Community Blog Spotlight: Card Games
Every Week, Community Manager Laura Genender takes a look at one or more of the entries being created in our MMORPG.com blogs. This week, she looks takes a look a blog that mulls over the idea of card games and MMORPGs.
Digging through the blogs this week, I uncovered user Fansede and his interesting ideas about a card based MMO. With Eye of Judgment hitting the console market, and EverQuest and WoW hitting the card games, Fansede has a point - where is MTG Online?
"When Guild Wars was launched," Fansede begins his first blog entry, "I thought the door was cracked open and it would be a matter of time before we saw a plethora of card type games. Imagine a Magic the Gathering MMO...I was excited to see skills converted successfully into 'cards' for an MMO...so thinking more and more about it, I wondered why hasn't Wizards of the Coast tried to get into the market?"
Fansede admits that he sees drawbacks and obstacles to such a project. For example, card games are traditionally set up for 2 players - how would multiple players engage in combat? "Guild Wars has a reasonable starting point," Fansede states. "Many of those MtG cards can by used as skills that could be used by the avatar. Sorceries, Instants, Enchantments are all spells that can be converted to skill sets."
Another question Fansede brings up is how one would translate turn-based strategy into the MMO world - or take the turn-based strategy game out of the card game world. "Card based games are inherently slow by design. Gives players time to strategize and think through the game." Fansede cites Guild Wars again and suggests that skill cooldowns may be the key, but I'm not sure how that would work with creature combat.
For me, I'd love to see an online card game, but I would like it to stay true to its roots. In the style of Eye of Judgment or - alright, I'll say it - Pokemon, I'd want to see turn-based combat kept in play, and maybe even see the cards being played before they come to life with awesome animations. Fansede brings up the player avatar, and the possibilities of gear - myself, I'd rather keep it to the traditional magic rules of 20 hitpoints, go for the gold.
In his next blog post, though, Fansede gives us an eye into his idea of an online card game MMO. For example, he can see classes being translated into pre-made decks (and for the purpose of this example, he uses mainly MtG terms): Warriors would be mostly Land and Artifact cards, Rogues would have sorceries/instants that involve assassination, stealing opponents cards and evading personal damage, an Illusionist would have a blue deck, and a Magus red. "Obviously the possibilities are limitless," states Fansede. "Shaman (white/red set), Oracle (blue/green),Wizard (Blue/Red), Witch (Black/Blue), Monk (White/Green), etc.

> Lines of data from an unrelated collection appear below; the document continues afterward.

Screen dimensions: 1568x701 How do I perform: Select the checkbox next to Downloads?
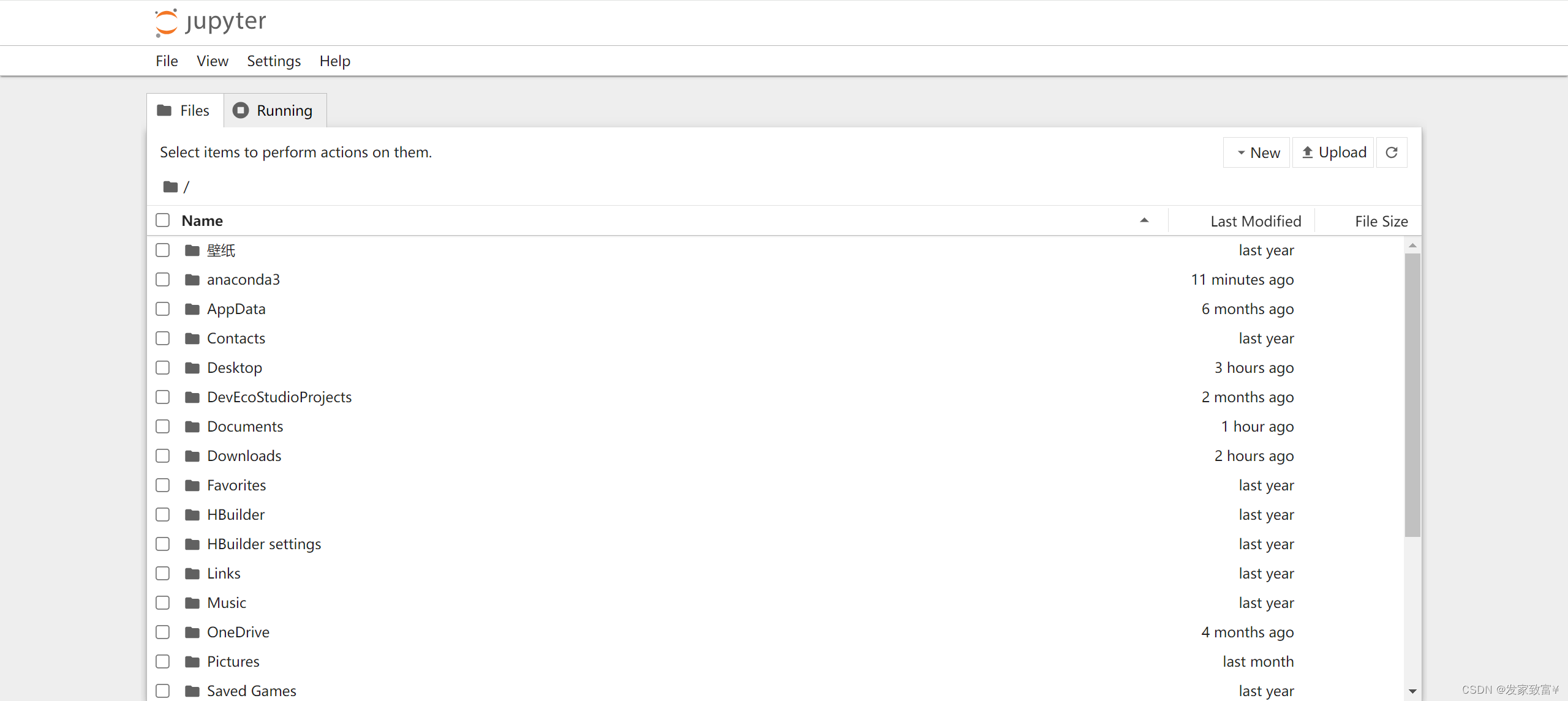tap(163, 455)
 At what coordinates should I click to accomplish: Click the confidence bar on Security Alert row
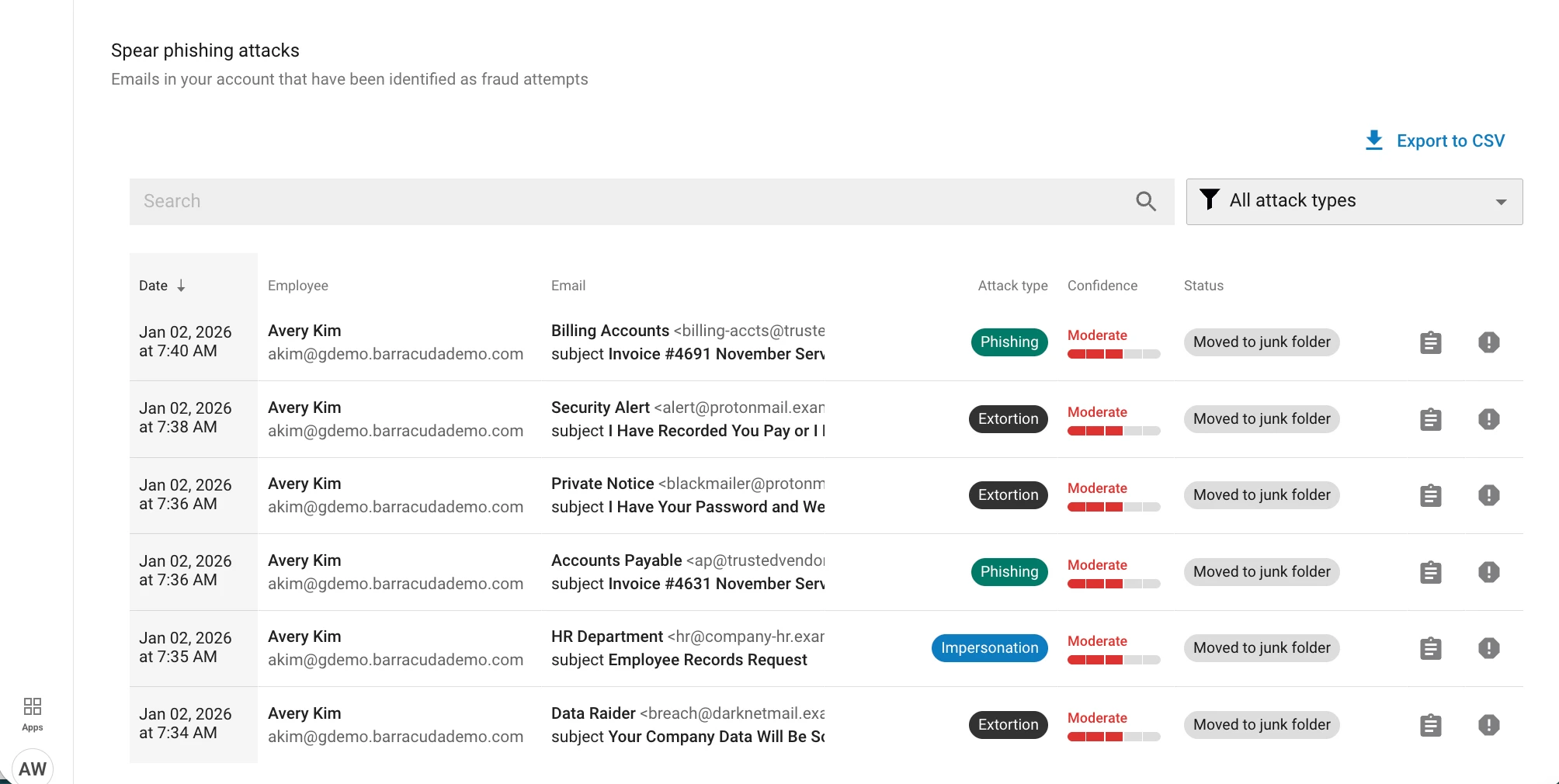click(1113, 431)
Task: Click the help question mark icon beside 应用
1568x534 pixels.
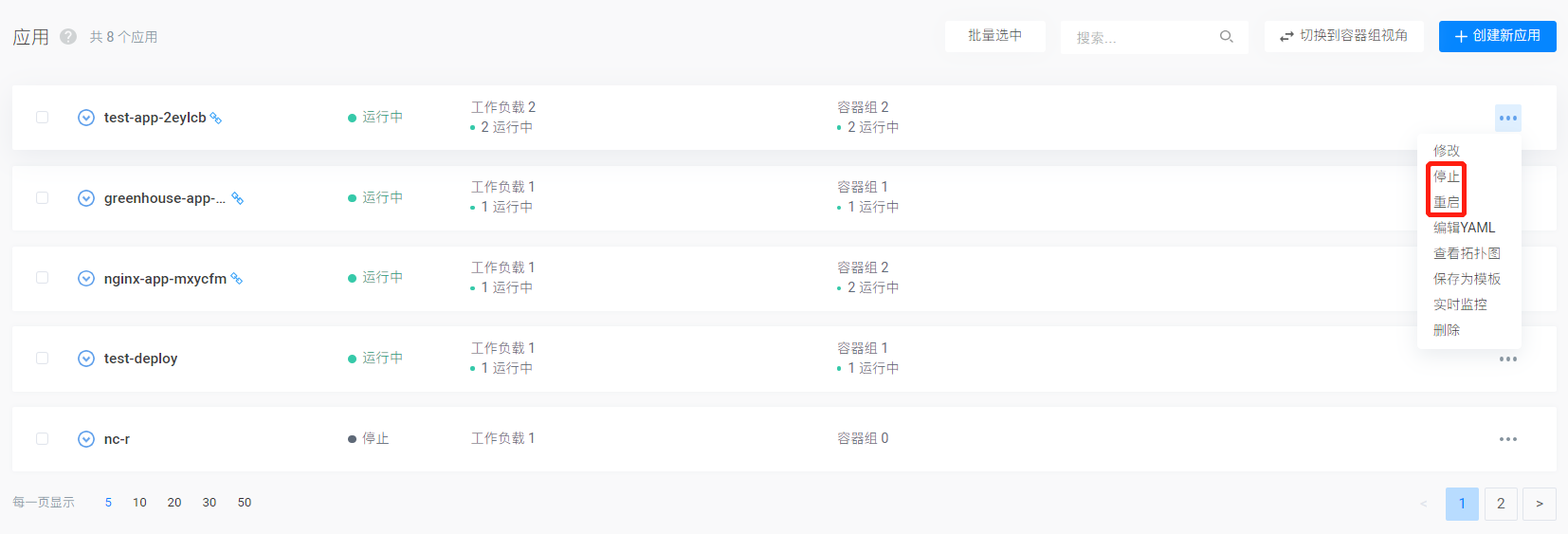Action: [68, 37]
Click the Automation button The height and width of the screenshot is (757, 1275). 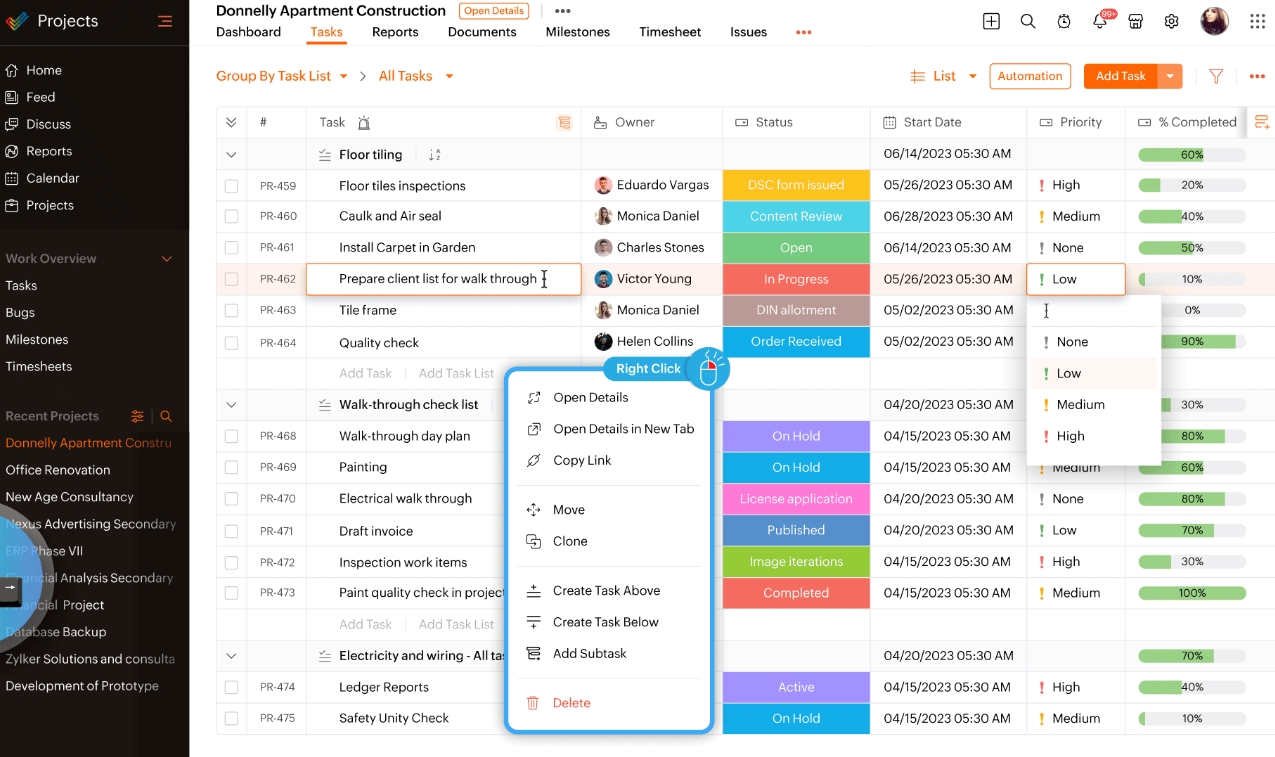[x=1030, y=75]
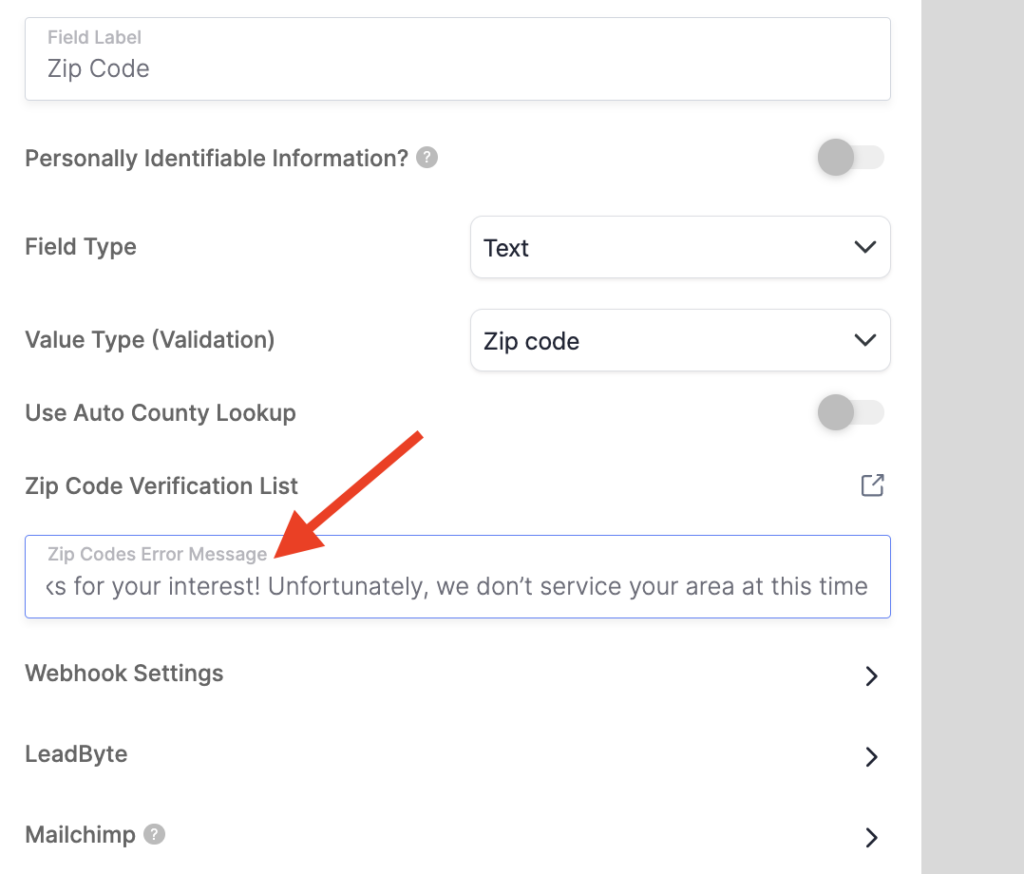Viewport: 1024px width, 874px height.
Task: Click the help icon beside Personally Identifiable Information
Action: click(x=427, y=158)
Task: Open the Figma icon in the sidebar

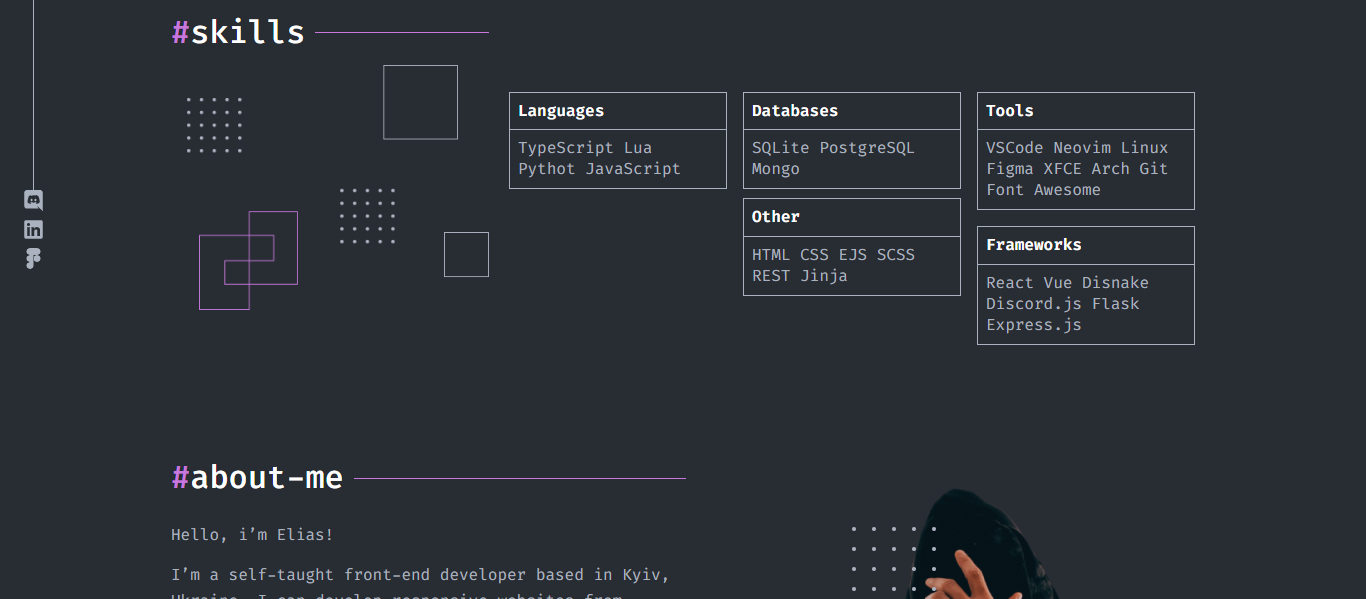Action: 33,258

While this is all probably very confusing for non-MtG players, think of the card colors as having basic overall themes - red cards, for example, mostly focus on dealing damge, while blue cards focus on more utilitarian offensive magics - everyone hates Blue decks for their spell interruptions.
Fansede continues by explaining how the personal avatar would play a part in his game. "Why would I play a warrior with little access to other cards [instead of] a magus with access to all red cards? Here is where your personal avatar comes in. As a warrior, your life points is higher. Lets say all players start at 20 life points. A warrior starts at 30 points."
He continues, "The warrior [also] acts as his own permanently summoned card. He can attack anything on the field, including the opponent. He is limited only by his attack cooldown button... And he can wield artifacts to enhance his damage output."
The idea of the player acting as its own permanently summoned card is interesting, and in that capacity I could agree with Fansede that an MMO cardgame could be developed with those properties involved. And honestly, the possibilities are really endless: there are so many variables along the line from card game to MMO that we could see any combination of cards, avatars, world expressions, etc.
I'm curious as to which IP will grab onto this first - will it be MtG, or Pokemon? Will it be a new game altogether? Will WoW take their cardgame to the virtual space, or will Eye of Judgment bring their game to a multiplayer realm?